[Action item] Search term "number": please copy every line of the records below that contains it.
[Opening Available data section]
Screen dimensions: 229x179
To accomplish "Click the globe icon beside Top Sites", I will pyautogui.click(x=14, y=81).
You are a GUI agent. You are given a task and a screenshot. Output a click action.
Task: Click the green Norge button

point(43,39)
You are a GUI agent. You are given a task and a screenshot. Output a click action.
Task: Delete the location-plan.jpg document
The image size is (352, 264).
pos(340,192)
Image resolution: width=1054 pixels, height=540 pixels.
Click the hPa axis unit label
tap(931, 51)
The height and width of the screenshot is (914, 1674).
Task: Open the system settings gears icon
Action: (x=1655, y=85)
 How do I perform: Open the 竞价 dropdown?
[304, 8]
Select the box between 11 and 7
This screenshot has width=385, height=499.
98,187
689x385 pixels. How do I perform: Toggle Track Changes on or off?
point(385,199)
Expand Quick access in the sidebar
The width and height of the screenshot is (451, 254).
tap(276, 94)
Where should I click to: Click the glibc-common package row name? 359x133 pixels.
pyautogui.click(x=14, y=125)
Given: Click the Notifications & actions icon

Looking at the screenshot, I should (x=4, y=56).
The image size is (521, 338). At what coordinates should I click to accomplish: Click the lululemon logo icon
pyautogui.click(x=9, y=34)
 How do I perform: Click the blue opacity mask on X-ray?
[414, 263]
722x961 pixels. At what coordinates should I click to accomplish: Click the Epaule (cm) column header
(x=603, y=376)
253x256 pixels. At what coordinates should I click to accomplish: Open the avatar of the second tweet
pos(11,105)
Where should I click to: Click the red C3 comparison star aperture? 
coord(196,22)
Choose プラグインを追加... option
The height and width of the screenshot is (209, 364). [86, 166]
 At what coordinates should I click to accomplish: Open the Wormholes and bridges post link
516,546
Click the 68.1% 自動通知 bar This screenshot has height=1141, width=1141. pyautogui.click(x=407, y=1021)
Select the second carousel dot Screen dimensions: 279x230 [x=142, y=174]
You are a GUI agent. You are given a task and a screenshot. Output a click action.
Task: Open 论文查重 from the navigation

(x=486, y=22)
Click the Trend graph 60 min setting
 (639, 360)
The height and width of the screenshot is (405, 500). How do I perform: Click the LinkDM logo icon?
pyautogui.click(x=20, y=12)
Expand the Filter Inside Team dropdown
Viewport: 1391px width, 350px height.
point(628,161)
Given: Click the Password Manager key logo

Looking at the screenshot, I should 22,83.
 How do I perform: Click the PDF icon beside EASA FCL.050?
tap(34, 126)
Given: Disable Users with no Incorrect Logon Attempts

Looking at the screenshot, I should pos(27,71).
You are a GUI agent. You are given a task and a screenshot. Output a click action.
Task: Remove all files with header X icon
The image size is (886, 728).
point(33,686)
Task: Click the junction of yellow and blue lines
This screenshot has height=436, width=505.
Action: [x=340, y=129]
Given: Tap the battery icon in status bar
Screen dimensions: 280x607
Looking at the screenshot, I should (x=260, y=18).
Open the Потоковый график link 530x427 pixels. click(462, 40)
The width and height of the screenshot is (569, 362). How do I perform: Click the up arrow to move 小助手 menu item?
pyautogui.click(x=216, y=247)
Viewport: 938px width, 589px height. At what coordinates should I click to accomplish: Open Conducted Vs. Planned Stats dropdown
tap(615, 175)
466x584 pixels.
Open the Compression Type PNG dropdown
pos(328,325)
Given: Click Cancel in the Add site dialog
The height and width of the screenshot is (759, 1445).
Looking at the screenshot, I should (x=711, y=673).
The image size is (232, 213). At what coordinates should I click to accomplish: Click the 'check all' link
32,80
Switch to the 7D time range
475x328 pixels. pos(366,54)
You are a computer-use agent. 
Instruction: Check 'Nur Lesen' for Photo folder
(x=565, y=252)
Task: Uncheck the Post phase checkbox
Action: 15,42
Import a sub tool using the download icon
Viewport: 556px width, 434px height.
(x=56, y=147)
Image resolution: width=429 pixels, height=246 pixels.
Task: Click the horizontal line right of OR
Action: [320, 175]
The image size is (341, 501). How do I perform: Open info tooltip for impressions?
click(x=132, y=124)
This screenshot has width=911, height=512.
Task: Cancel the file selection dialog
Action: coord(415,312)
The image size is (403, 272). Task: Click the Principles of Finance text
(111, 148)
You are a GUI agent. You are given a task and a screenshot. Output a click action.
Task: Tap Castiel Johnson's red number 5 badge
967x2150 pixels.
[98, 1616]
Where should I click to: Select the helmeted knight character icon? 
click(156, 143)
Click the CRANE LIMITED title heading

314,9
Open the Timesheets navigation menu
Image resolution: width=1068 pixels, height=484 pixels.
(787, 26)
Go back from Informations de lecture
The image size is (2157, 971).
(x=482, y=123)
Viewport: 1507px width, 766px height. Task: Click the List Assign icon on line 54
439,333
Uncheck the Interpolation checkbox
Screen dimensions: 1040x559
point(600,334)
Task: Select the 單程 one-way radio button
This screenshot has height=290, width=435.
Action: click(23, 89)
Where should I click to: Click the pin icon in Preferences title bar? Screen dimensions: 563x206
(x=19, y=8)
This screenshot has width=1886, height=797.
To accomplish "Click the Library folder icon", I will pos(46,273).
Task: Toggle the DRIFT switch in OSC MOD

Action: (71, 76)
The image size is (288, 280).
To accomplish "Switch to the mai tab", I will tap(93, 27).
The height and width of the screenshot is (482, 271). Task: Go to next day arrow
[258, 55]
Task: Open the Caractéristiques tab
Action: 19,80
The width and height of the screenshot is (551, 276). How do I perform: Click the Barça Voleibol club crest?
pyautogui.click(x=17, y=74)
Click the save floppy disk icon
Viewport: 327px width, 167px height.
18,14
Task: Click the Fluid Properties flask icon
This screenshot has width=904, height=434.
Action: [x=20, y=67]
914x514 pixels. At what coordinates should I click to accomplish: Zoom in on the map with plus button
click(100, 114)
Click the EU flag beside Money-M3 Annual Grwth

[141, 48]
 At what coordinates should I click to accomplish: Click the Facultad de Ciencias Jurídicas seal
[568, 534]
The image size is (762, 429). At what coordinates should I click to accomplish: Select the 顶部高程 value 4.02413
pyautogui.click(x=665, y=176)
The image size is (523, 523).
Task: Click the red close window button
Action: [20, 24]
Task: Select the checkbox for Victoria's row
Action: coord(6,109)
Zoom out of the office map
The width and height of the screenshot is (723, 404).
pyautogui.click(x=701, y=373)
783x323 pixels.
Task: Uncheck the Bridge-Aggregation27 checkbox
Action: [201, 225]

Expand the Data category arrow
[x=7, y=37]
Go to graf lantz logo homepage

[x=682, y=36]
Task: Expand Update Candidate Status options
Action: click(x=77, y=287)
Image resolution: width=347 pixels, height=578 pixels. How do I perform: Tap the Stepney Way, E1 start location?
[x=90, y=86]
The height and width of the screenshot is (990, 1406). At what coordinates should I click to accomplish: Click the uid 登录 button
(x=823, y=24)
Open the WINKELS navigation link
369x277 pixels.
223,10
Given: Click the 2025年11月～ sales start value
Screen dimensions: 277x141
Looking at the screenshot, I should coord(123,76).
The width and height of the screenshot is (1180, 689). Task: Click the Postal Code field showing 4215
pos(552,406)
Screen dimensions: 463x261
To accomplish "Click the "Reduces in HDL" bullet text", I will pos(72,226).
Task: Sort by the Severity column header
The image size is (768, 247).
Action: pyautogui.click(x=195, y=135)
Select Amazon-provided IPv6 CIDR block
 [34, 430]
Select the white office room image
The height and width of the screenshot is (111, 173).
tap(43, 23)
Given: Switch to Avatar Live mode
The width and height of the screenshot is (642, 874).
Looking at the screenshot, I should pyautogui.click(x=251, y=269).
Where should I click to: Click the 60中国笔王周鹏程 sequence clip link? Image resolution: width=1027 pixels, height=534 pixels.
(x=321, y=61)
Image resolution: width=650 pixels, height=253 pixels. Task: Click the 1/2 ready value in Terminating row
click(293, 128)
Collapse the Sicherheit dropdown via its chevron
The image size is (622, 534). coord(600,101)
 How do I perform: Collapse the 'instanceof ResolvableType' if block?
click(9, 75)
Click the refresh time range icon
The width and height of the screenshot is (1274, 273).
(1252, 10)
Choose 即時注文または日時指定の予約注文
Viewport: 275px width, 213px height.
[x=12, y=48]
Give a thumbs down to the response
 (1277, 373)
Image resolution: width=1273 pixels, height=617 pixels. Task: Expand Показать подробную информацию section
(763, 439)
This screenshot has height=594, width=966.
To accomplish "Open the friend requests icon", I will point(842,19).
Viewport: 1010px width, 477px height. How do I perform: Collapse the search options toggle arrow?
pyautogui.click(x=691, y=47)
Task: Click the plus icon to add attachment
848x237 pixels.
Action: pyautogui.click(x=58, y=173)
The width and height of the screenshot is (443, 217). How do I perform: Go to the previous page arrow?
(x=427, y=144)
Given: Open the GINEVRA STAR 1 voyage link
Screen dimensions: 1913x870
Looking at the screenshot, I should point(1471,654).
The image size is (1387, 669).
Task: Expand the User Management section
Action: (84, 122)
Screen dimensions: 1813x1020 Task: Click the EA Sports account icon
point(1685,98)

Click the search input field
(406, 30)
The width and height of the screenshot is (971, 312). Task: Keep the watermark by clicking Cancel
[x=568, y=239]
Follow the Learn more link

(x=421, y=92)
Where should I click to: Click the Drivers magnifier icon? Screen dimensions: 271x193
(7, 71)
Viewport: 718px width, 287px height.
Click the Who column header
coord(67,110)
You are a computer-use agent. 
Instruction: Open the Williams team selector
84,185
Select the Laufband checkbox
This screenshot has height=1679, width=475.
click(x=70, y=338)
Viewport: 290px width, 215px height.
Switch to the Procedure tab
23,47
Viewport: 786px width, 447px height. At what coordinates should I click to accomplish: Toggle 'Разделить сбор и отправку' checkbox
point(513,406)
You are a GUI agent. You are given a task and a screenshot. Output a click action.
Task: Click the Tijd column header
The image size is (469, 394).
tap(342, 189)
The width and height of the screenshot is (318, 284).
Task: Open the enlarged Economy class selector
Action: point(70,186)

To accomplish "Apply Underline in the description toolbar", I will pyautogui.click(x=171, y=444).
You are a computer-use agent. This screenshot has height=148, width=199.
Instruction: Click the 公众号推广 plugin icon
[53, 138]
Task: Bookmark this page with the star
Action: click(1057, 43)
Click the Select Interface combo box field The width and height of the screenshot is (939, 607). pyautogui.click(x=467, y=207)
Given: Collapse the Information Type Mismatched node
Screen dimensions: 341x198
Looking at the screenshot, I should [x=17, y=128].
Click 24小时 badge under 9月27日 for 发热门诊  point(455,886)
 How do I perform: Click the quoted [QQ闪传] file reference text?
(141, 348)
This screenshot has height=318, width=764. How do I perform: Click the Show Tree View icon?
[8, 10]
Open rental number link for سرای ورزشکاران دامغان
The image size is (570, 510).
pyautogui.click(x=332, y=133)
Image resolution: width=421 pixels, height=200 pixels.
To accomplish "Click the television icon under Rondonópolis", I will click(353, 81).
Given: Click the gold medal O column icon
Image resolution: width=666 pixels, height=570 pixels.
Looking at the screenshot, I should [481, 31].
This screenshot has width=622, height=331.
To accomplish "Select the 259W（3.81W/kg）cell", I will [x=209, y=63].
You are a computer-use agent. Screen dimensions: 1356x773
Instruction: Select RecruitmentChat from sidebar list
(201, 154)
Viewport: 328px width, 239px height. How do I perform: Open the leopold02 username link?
[Closing Available data section]
[Expected output]
Task: Tap Castiel Johnson's red number 5 badge
Open rental number link for سرای ورزشکاران دامغان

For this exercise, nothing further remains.